A controversial Honduran Army raid on a refugee camp last week has become a growing headache for the powerful armed forces here and for their U.S. government allies.

One human rights worker charged today that one man was killed, an infant was kicked to death and at least 50 people were seriously hurt in Thursday's raid at a complex of six refugee camps at Colomoncagua, 60 miles southwest of here on the border with El Salvador.

The charges by Jann Sweenie, 29, of the East Bay Sanctuary Covenant of Berkeley, Calif., a church group, echoed those made Friday by three Roman Catholic church officials from the border region but were more detailed.

Sweenie also said she and another human rights worker and several refugees saw a tall, blond soldier who appeared to be an American among the Honduran troops. U.S. Embassy spokesmen denied that any American took part in the raid.

The Office of the United Nations High Commissioner for Refugees (UNHCR) confirmed yesterday at its Geneva headquarters that two people, including an infant, were dead and 28 wounded, and said it "regrets very much" that the raid occurred. An official from Geneva arrived here yesterday for a follow-up investigation.

The incident was termed the most violent at the refugee camps in Honduras, which have filled to capacity during the past three years as a result of guerrilla wars in El Salvador and Nicaragua.

U.S. officials here have called the camps on the Salvadoran border "basically R and R rest and recreation facilities for the guerrillas." They endorsed the Honduran armed forces' version of events but said privately that the episode could have been handled better.

The Honduran armed forces, in an official statement Friday, confirmed they had killed one man and arrested 10 but said only a few were injured during "an inspection" of the camp. More than 9,000 refugees have been living in the Colomoncagua camps since they opened in 1981-82.

The statement said the dead man was a suspected Salvadoran leftist guerrilla who had tried to grab a soldier's gun. It said the raid had followed the Aug. 27 capture of another guerrilla near Colomoncagua, who told them that a group of insurgents had crossed the Salvadoran border 1 1/2 miles away to rest at the camp. The armed forces statement said the UNHCR had been told about the pending "inspection."

Sweenie said it was "completely false" that the UNHCR had been informed, and she said the refugees denied that a refugee's violence had sparked the shooting. She said the refugee killed and those taken prisoner all "had identity cards issued by the Honduran government and the UNHCR, recognizing their status in Honduras as refugees."

"Any statement implying that this was an operation against guerrillas is false," she said.
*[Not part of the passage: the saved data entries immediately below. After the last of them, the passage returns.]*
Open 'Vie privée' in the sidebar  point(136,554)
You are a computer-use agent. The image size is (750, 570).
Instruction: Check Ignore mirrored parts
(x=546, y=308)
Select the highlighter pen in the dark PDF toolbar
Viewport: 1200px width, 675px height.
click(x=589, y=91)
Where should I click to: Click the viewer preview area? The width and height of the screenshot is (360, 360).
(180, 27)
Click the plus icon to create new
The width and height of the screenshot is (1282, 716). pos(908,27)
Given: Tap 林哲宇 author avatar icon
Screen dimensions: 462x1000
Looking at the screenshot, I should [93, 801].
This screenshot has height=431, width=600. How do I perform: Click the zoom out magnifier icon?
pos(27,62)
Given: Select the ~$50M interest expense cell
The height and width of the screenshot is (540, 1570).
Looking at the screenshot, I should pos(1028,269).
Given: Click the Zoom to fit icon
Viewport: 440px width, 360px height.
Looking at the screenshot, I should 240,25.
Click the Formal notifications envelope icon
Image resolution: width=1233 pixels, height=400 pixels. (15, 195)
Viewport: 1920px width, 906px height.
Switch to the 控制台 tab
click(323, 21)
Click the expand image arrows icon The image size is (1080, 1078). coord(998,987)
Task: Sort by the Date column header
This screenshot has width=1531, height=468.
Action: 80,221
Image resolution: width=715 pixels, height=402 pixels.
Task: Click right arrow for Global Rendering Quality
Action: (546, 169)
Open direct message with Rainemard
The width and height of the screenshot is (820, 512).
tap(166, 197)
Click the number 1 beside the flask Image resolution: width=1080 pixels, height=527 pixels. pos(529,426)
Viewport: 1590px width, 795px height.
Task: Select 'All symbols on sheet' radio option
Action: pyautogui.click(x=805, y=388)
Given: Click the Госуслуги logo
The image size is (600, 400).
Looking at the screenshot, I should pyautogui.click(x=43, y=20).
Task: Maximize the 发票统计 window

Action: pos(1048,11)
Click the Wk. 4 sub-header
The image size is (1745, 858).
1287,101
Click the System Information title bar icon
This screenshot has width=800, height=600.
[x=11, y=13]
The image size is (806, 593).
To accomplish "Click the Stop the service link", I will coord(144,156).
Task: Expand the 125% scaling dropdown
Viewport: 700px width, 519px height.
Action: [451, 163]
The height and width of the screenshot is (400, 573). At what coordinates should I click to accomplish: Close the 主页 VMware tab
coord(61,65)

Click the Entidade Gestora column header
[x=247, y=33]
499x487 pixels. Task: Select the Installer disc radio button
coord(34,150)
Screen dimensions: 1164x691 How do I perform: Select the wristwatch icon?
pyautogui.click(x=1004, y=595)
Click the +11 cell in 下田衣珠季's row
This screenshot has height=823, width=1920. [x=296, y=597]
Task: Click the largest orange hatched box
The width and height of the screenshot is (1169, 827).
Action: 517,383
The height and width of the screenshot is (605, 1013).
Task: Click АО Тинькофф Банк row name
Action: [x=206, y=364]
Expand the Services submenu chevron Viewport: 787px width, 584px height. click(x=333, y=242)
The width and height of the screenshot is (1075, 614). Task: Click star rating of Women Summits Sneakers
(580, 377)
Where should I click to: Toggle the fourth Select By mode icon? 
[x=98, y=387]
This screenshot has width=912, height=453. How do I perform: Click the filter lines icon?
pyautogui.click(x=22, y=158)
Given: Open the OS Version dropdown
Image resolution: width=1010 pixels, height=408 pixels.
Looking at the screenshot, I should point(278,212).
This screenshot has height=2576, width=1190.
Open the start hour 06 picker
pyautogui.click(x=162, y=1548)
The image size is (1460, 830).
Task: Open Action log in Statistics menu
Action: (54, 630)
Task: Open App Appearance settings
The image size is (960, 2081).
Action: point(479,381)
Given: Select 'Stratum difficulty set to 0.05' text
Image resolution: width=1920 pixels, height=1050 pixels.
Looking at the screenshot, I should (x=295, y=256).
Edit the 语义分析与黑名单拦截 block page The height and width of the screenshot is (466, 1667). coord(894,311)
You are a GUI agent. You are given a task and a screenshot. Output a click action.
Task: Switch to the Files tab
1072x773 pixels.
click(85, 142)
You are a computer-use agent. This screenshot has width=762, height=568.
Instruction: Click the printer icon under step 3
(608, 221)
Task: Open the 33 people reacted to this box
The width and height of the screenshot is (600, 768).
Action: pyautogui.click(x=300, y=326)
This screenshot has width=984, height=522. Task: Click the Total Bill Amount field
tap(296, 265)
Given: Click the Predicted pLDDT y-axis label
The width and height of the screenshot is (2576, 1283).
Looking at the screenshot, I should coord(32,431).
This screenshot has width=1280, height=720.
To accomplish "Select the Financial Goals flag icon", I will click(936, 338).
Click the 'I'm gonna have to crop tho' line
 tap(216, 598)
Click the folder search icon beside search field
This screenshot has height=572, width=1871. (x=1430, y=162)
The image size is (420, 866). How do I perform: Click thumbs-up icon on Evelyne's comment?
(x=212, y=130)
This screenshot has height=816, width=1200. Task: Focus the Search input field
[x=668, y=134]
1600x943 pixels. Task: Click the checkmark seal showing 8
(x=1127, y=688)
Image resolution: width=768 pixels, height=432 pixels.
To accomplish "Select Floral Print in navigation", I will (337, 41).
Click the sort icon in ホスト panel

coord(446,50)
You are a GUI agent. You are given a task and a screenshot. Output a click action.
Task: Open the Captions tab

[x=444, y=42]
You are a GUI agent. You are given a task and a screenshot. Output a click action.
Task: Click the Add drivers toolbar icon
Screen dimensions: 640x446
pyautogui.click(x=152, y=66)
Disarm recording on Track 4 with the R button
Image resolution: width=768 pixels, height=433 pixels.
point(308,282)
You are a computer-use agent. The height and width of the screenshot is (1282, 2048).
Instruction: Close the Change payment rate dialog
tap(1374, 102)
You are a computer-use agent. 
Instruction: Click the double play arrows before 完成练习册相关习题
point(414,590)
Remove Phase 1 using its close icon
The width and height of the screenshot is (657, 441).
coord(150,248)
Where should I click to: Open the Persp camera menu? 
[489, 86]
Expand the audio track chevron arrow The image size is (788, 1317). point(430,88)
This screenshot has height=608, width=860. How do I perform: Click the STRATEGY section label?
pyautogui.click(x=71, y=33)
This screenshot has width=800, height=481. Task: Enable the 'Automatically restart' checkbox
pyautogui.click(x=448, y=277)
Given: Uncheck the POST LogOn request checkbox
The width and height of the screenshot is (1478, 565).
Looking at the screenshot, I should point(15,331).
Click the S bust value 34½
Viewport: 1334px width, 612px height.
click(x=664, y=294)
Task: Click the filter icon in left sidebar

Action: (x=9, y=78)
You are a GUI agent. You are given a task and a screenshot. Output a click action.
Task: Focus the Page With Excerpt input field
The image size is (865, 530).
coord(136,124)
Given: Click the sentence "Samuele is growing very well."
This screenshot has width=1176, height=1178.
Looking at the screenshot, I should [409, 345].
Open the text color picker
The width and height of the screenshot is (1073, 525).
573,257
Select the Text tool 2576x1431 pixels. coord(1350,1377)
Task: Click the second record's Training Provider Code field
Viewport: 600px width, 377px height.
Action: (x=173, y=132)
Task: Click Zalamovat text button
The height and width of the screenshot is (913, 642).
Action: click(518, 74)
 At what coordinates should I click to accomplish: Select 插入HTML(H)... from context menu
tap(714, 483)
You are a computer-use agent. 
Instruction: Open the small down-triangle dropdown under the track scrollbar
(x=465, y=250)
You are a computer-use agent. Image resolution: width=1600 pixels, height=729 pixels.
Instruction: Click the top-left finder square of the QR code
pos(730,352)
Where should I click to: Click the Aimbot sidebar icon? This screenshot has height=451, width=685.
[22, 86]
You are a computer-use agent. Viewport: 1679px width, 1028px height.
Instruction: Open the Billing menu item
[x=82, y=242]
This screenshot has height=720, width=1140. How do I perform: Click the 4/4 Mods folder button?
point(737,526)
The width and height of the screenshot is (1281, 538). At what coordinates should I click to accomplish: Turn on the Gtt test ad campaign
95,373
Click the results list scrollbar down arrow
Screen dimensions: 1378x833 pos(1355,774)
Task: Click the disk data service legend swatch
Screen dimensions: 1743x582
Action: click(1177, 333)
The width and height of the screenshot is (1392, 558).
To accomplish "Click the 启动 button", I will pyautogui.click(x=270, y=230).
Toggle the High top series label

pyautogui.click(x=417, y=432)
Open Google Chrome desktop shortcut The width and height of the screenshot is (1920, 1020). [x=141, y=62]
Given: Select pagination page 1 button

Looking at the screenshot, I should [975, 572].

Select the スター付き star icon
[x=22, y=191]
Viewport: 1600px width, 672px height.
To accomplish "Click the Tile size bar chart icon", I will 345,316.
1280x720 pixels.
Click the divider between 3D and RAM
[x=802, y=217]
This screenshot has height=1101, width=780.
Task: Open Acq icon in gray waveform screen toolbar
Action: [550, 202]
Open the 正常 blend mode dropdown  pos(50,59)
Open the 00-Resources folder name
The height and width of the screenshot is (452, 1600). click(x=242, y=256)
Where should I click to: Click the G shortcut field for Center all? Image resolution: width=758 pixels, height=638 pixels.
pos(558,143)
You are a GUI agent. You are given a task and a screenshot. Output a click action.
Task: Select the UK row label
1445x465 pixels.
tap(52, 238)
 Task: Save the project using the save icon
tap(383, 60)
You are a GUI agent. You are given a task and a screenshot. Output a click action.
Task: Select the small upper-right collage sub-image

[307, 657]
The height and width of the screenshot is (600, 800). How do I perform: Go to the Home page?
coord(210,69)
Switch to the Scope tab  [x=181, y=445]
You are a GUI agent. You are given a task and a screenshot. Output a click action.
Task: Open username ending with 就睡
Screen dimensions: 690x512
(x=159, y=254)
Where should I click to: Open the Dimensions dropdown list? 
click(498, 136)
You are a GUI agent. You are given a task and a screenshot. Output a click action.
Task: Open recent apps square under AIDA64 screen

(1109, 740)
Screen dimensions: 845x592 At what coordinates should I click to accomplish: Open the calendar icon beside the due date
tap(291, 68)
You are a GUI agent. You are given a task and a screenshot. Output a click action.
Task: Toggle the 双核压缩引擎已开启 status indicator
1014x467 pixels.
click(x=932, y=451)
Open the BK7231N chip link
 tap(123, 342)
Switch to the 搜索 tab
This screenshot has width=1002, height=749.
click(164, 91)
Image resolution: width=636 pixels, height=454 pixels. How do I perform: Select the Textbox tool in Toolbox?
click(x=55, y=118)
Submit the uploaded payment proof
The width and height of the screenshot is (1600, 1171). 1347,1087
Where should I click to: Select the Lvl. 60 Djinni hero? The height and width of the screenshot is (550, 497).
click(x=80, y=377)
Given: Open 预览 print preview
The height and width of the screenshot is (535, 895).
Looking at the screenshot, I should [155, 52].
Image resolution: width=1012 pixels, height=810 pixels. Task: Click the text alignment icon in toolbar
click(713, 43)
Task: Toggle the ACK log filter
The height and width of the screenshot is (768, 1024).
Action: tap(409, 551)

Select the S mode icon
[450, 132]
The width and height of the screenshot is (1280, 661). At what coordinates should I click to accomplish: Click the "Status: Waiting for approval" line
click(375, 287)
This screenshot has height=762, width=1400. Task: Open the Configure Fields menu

Sweenie, a teacher, said a Honduran UNHCR representative had been kicked and threatened when he tried to halt the violence. Other human rights observers said the official had suffered "some slight physical abuse." Sweenie and the other human rights sources asked that no names be used in order to avoid what they said would be retaliation against the refugees.

Sweenie said she was one of nine international human rights volunteer workers in the area of the camps at the time of the raid but that only one had actually witnessed the attack from inside. That person was unavailable for comment.